## What this task involves
The reply should consist solely of the lines from the one with "You are a GUI" through the final line of the listing, copied exactly, with no pictures.

## Supplied data
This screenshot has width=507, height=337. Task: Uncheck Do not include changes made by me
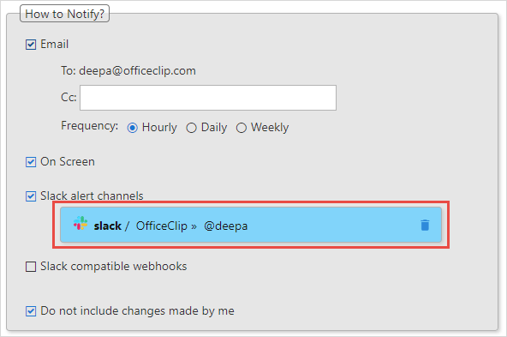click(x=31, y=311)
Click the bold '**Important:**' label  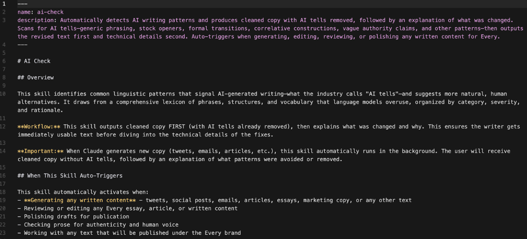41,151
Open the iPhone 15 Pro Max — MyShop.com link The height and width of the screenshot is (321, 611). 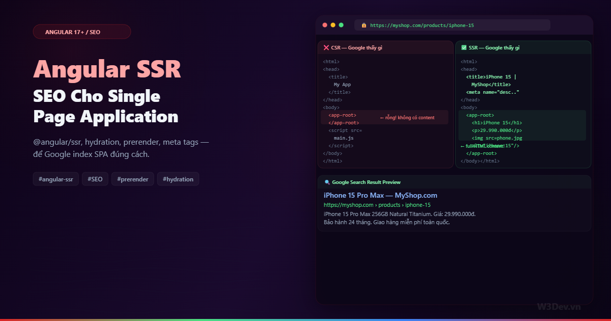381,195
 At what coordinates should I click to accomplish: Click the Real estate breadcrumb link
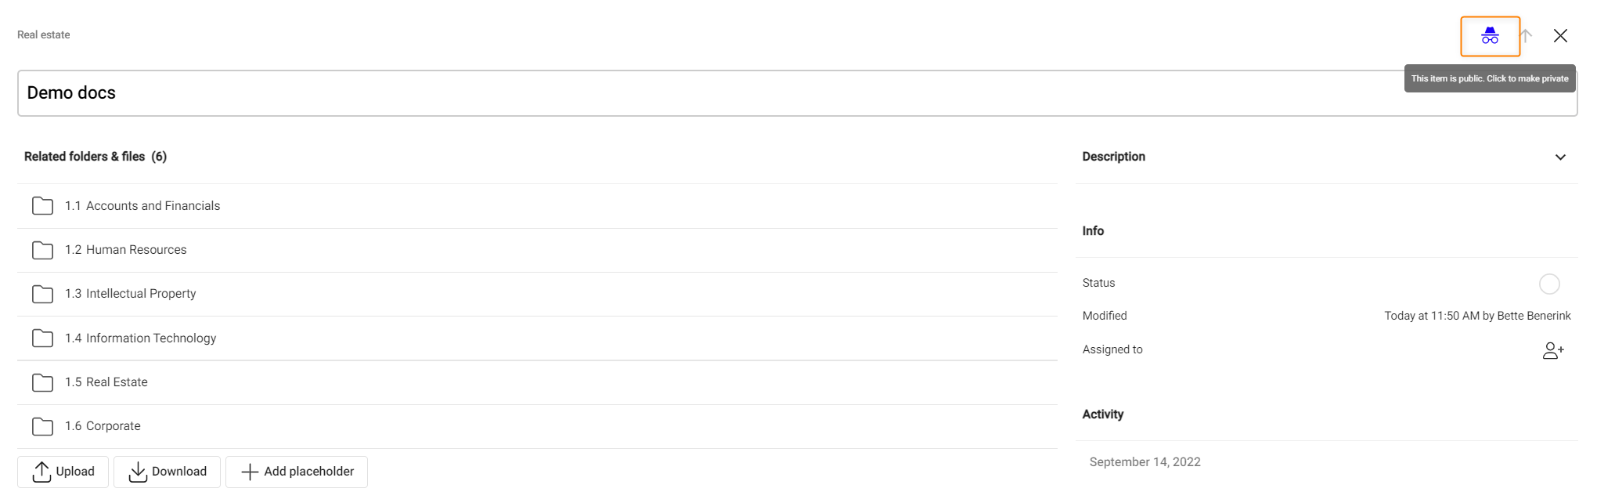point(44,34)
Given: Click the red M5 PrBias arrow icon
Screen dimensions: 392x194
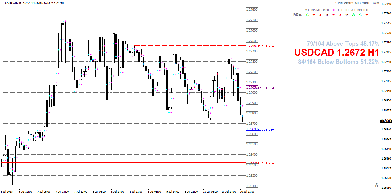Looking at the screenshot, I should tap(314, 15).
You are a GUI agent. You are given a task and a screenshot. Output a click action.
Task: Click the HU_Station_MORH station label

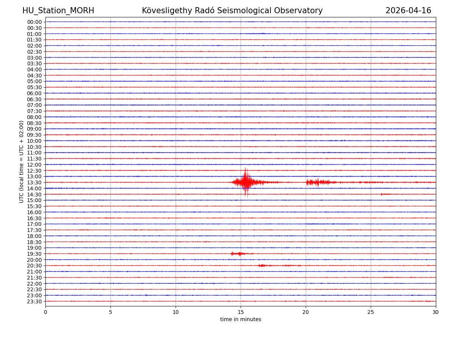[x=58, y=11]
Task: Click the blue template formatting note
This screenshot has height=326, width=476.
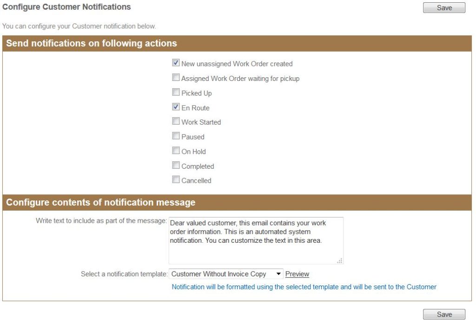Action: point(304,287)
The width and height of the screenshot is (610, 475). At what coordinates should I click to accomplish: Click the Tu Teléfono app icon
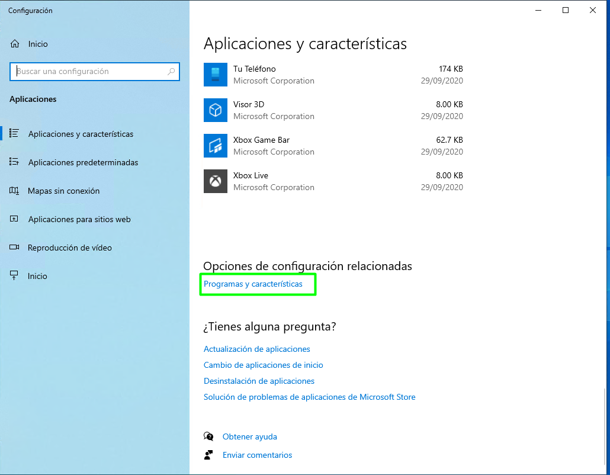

## Written answer
You are a GUI agent. You are given a task and a screenshot. Output a click action.
Task: Click the HU_Station_MORH station label

[x=58, y=11]
Task: Click the blue template formatting note
This screenshot has height=326, width=476.
Action: point(304,287)
The width and height of the screenshot is (610, 475). At what coordinates should I click to accomplish: Click the Tu Teléfono app icon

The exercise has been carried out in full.